Since the early twentieth century, Latin America has been home to some of the most compelling architecture--from the large-scale and otherworldly civic structures of the Brazilian Oscar Niemeyer to the more intimate work of Mexico's Luis Barragan. In her new book Latin American Houses, historian Mercedes Daguerre shows that this tradition of architectural innovation lives on in the work of such contemporary architects as 2006 Pritzker Prize-winner Paulo Mendes da Rocha (Brazil), Mathias Klotz (Chile), Angelo Bucci (Argentina), and LBC Arquitectos (Mexico), among others.

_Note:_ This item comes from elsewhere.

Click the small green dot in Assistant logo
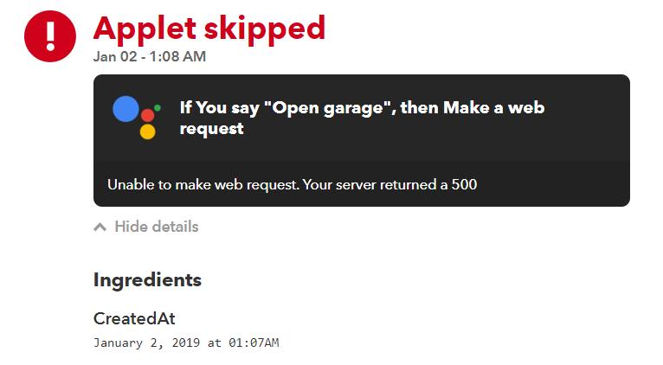The height and width of the screenshot is (365, 663). pos(158,108)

Focusing on one-family houses that have been built over the past decade, this lively new title explores the elegance and innovation with which today's Latin American architects evolve their modernist heritage. In some cases, as with Chilean Smiljan Radic Clarke's Pite House--a dramatic concrete bunker that cantilevers over a rough Pacific shoreline--the lineage is clear, as are the materials and strategies used to contend with often inhospitable locations. Others, like Mexican architect Michel Rojkind's bright red "ribbon" PR 34 House, reveal forms better known in such places as Japan. Wherever their location or material, however, the nineteen houses presented in Daguerre's new book are indication that Latin American architects are not content resting on their laurels.

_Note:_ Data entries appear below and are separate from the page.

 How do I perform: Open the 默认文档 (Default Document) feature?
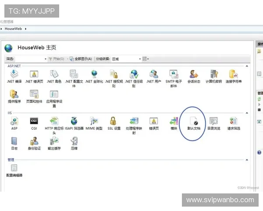193,121
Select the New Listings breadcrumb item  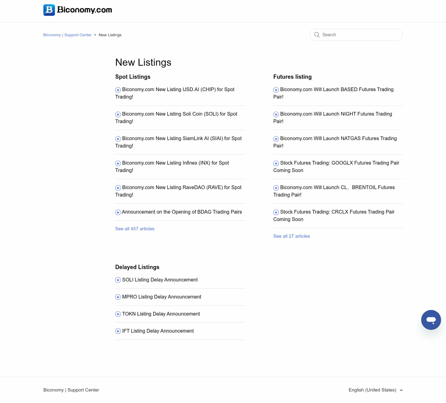click(x=110, y=35)
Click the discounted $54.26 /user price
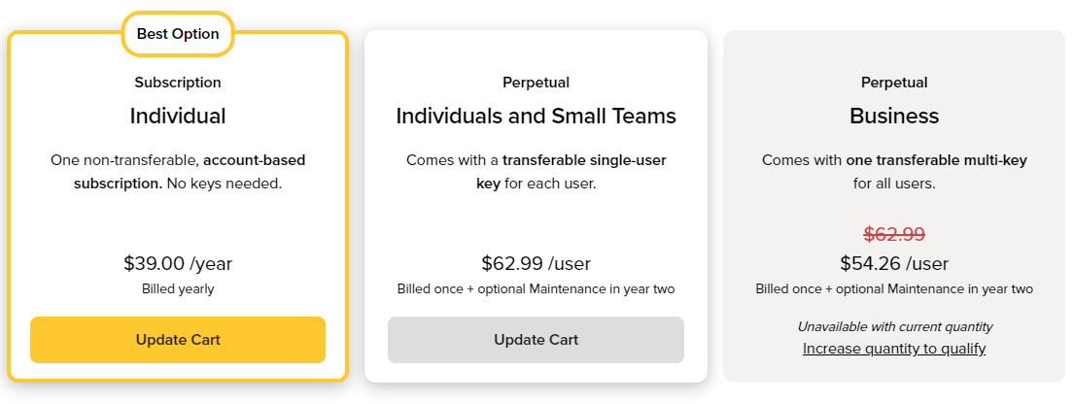This screenshot has height=404, width=1074. coord(894,263)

Mercedes Daguerre is an Italy-based critic and historian. She graduated in architecture from the University Institute of Architecture in Venice in 1985 and has taught and carried out research in various universities in Europe and the Americas. She is the author of many books on contemporary architecture including Twenty Houses by Twenty Architects, Latin American Houses (Pall Mall Press, 2012) and New Villas in Switzerland (2011).